ASA active/standby configuration

Ranil Herath · ‎06-05-2012

Hi Guys,

I currently have a LAN-based failover setup between two 5510s. The failover link is a crossover cable. In the current setup, if I unplug the crossover cable both units become active. From what I understood from Cisco documentation, each unit should mark the failover interface as down and there shouldn't be any failover.
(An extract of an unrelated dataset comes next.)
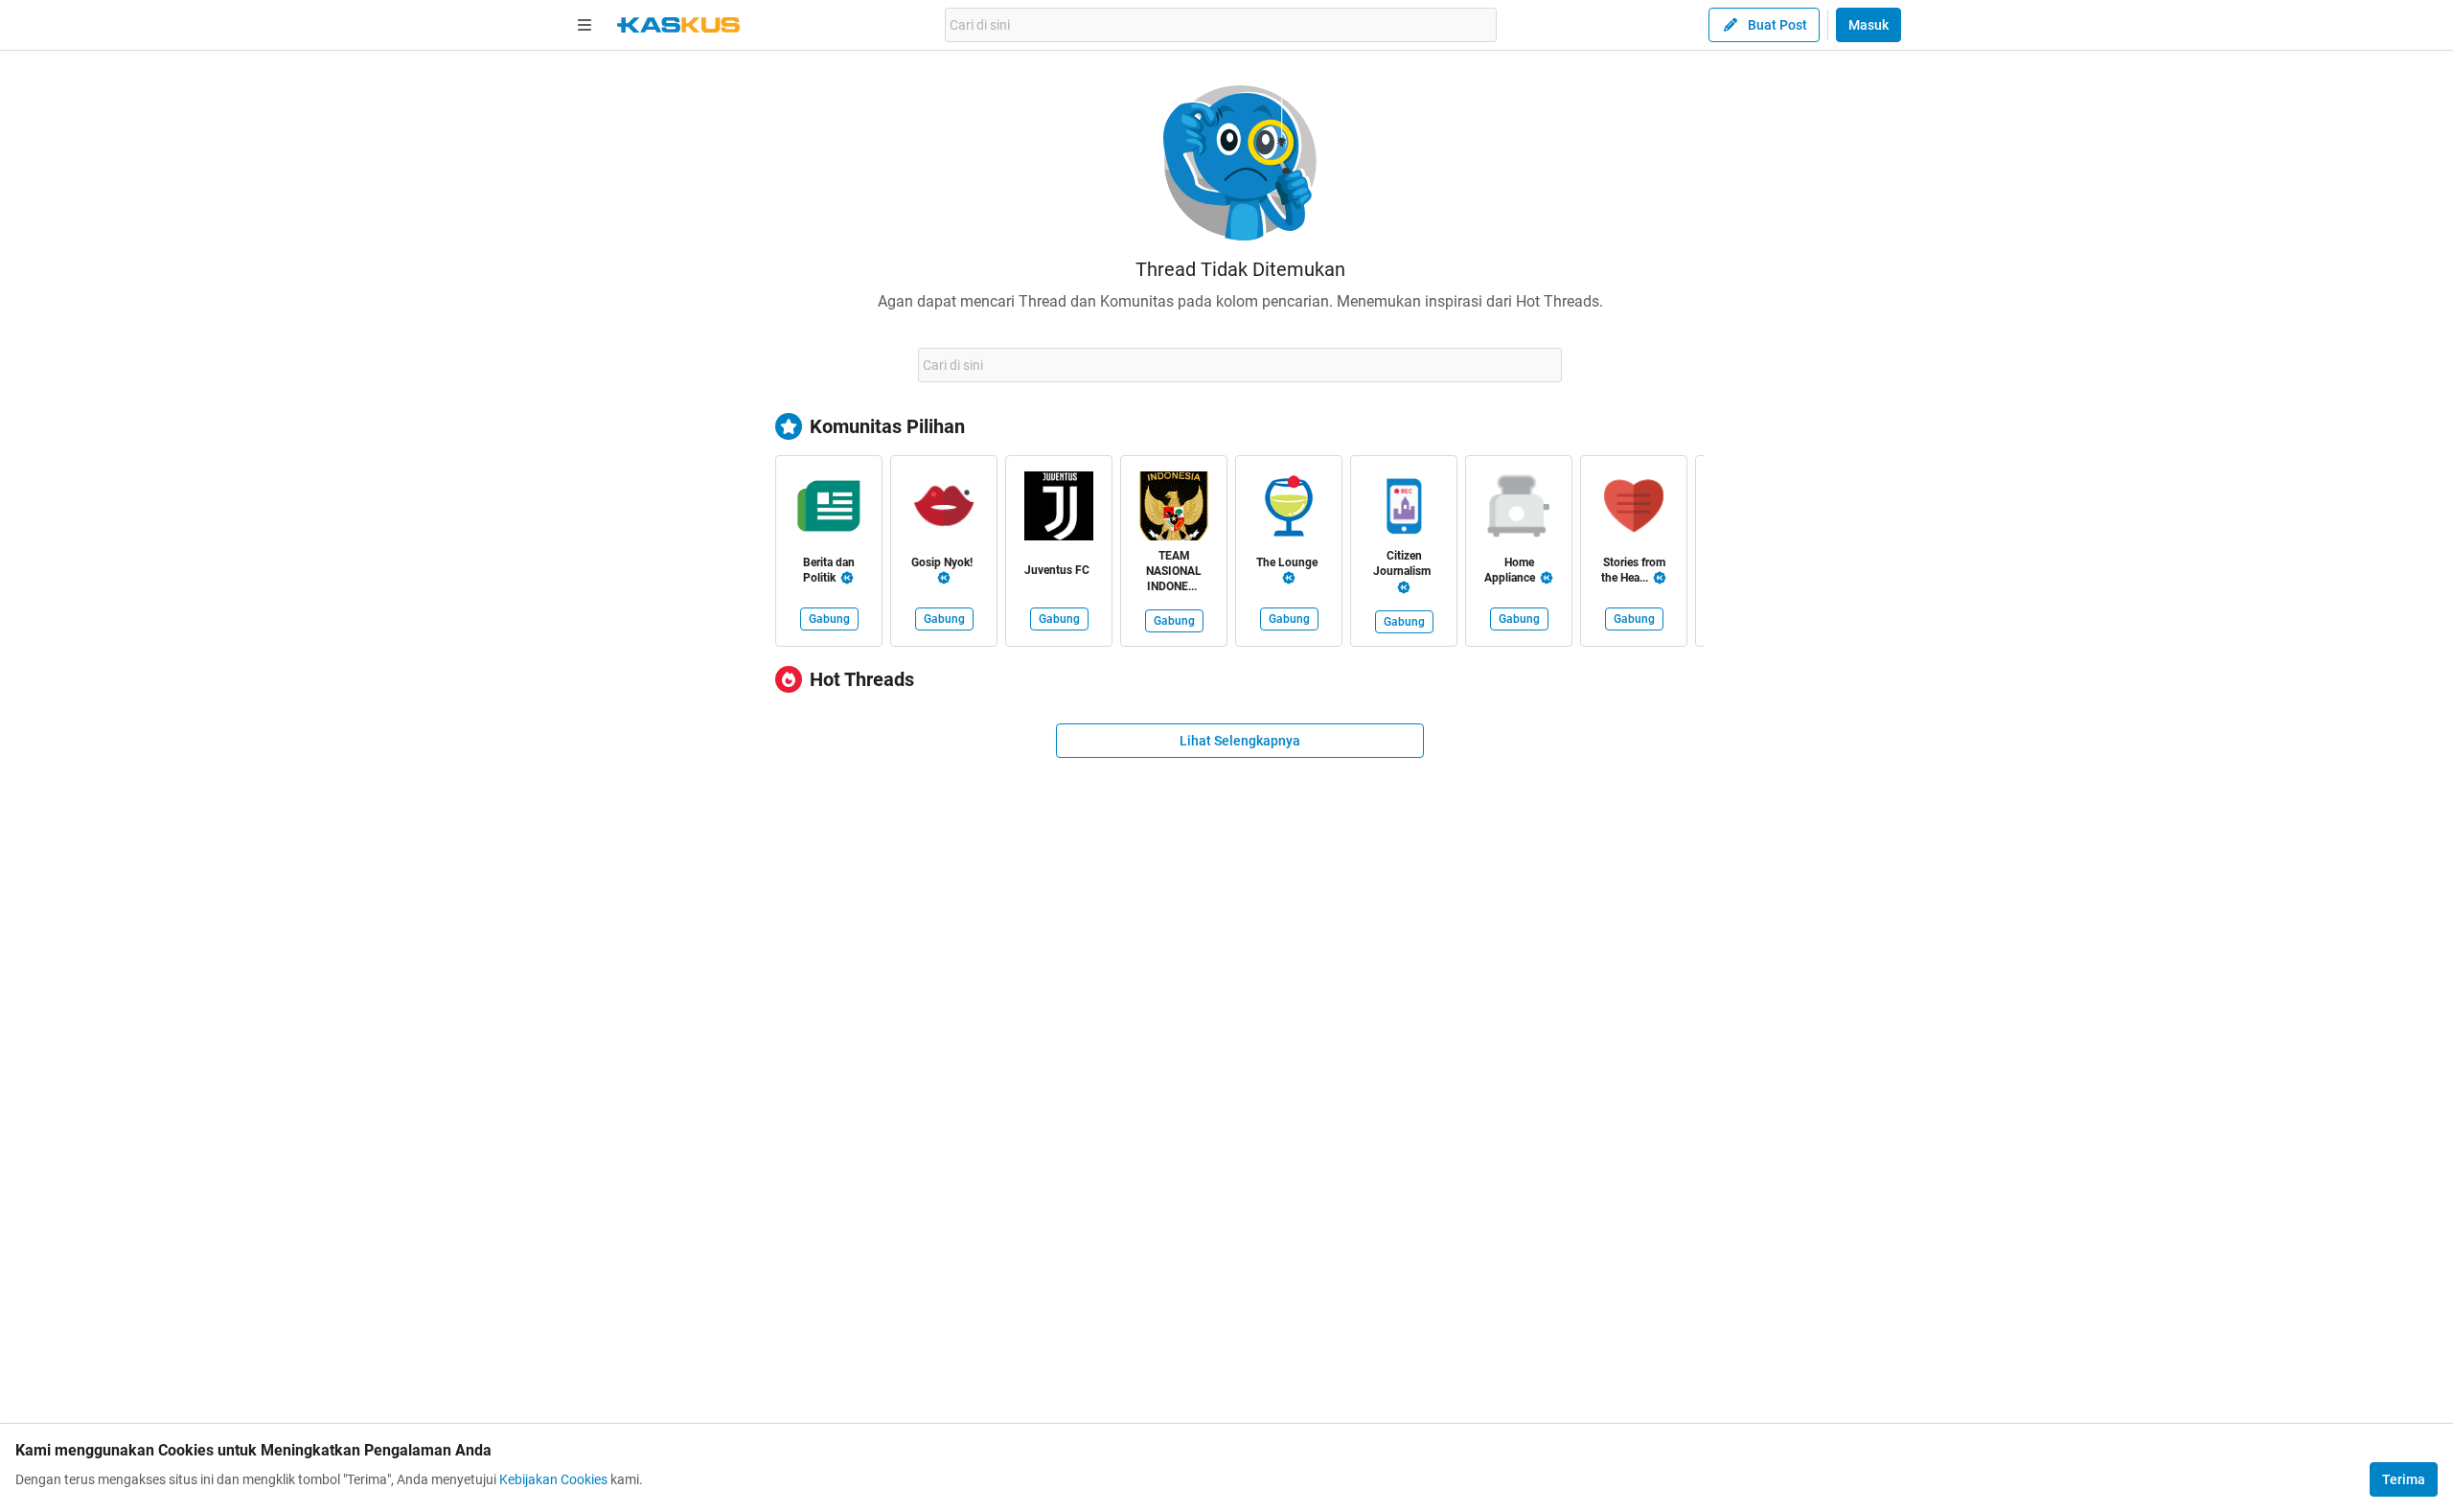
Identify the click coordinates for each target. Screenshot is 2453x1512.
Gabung (829, 619)
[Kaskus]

That's exactly how I want this setup to work.

1) Can someone please help me clarify/fix this?

2) Will a second failover link fix my problem?

3) How can I configure a second failover link?

Thank you for your time!

Cheers,

Ranil

Sent from Cisco Technical Support iPhone App

Jennifer Halim · ‎06-05-2012

If you unplug the failover cable, both units will definitely become active because they can't communicate with each other, hence both resume the active role.

It is recommended to connect the failover link to switch instead of using crossover cable because it is more difficult to troubleshoot if you are using crossover cable when it fails.

You can configure redundant interface to have a standby physical link for your failover link.

Here is the configuration guide for your reference:

http://www.cisco.com/en/US/docs/security/asa/asa84/configuration/guide/interface_start.html#wp1062296

Ranil Herath · ‎06-05-2012

Thank you for the reply Jennifer.

I was reffering to the following document:

http://www.cisco.com/en/US/docs/security/asa/asa80/configuration/guide/failover.html#wp1091405

Failure Event	Policy	Active Action	Standby Action	Notes
Failover link failed during operation	No failover	Mark failover interface as failed	Mark failover interface as failed	You should restore the failover link as soon as possible because the unit cannot fail over to the standby unit while the failover link is down.
Stateful Failover link failed	No failover	No action	No action	State information becomes out of date, and sessions are terminated if a failover occurs.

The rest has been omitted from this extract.